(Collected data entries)
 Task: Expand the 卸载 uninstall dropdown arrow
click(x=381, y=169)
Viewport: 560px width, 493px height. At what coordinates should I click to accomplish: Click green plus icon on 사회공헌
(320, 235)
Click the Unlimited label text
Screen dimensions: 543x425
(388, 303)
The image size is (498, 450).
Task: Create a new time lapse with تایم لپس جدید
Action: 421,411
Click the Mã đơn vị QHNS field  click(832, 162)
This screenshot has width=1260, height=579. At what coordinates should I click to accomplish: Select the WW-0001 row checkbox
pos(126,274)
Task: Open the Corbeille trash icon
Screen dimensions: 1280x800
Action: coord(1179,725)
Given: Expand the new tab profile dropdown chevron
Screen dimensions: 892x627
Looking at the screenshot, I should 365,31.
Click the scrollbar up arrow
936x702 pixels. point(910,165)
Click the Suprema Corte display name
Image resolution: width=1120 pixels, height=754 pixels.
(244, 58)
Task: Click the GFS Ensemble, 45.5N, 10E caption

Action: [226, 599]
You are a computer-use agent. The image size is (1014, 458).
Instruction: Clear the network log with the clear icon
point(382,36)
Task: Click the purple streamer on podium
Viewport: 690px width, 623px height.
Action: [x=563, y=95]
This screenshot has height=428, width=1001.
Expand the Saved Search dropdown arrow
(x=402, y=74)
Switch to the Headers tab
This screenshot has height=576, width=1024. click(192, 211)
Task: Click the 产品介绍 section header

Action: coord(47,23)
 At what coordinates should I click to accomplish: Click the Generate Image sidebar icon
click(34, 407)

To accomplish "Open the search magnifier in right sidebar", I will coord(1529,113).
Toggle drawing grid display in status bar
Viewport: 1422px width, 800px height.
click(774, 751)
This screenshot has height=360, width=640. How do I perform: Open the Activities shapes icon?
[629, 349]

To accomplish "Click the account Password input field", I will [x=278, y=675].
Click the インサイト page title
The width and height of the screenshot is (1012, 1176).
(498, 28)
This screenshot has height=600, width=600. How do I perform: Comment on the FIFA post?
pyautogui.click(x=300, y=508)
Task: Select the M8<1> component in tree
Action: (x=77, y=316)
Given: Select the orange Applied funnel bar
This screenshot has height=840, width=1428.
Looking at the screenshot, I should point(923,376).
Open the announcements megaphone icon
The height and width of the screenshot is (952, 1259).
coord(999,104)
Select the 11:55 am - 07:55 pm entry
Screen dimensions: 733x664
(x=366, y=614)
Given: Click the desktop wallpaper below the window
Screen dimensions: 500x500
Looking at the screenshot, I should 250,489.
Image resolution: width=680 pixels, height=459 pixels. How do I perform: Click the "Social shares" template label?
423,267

### What you will do
Extract the data in full. Keep it word for word.

### Problem solution
 Task: Expand the 卸载 uninstall dropdown arrow
click(x=381, y=169)
Viewport: 560px width, 493px height. At what coordinates should I click to accomplish: Click green plus icon on 사회공헌
(320, 235)
Click the Unlimited label text
Screen dimensions: 543x425
(388, 303)
The image size is (498, 450).
Task: Create a new time lapse with تایم لپس جدید
Action: 421,411
Click the Mã đơn vị QHNS field  click(832, 162)
This screenshot has width=1260, height=579. At what coordinates should I click to accomplish: Select the WW-0001 row checkbox
pos(126,274)
Task: Open the Corbeille trash icon
Screen dimensions: 1280x800
Action: coord(1179,725)
Given: Expand the new tab profile dropdown chevron
Screen dimensions: 892x627
Looking at the screenshot, I should 365,31.
Click the scrollbar up arrow
936x702 pixels. point(910,165)
Click the Suprema Corte display name
Image resolution: width=1120 pixels, height=754 pixels.
(244, 58)
Task: Click the GFS Ensemble, 45.5N, 10E caption

Action: [226, 599]
You are a computer-use agent. The image size is (1014, 458).
Instruction: Clear the network log with the clear icon
point(382,36)
Task: Click the purple streamer on podium
Viewport: 690px width, 623px height.
Action: [x=563, y=95]
This screenshot has height=428, width=1001.
Expand the Saved Search dropdown arrow
(x=402, y=74)
Switch to the Headers tab
This screenshot has height=576, width=1024. click(192, 211)
Task: Click the 产品介绍 section header

Action: coord(47,23)
 At what coordinates should I click to accomplish: Click the Generate Image sidebar icon
click(34, 407)

To accomplish "Open the search magnifier in right sidebar", I will coord(1529,113).
Toggle drawing grid display in status bar
Viewport: 1422px width, 800px height.
click(774, 751)
This screenshot has height=360, width=640. How do I perform: Open the Activities shapes icon?
[629, 349]

To accomplish "Click the account Password input field", I will [x=278, y=675].
Click the インサイト page title
The width and height of the screenshot is (1012, 1176).
(498, 28)
This screenshot has height=600, width=600. How do I perform: Comment on the FIFA post?
pyautogui.click(x=300, y=508)
Task: Select the M8<1> component in tree
Action: (x=77, y=316)
Given: Select the orange Applied funnel bar
This screenshot has height=840, width=1428.
Looking at the screenshot, I should point(923,376).
Open the announcements megaphone icon
The height and width of the screenshot is (952, 1259).
coord(999,104)
Select the 11:55 am - 07:55 pm entry
Screen dimensions: 733x664
(x=366, y=614)
Given: Click the desktop wallpaper below the window
Screen dimensions: 500x500
Looking at the screenshot, I should 250,489.
Image resolution: width=680 pixels, height=459 pixels. How do I perform: Click the "Social shares" template label?
423,267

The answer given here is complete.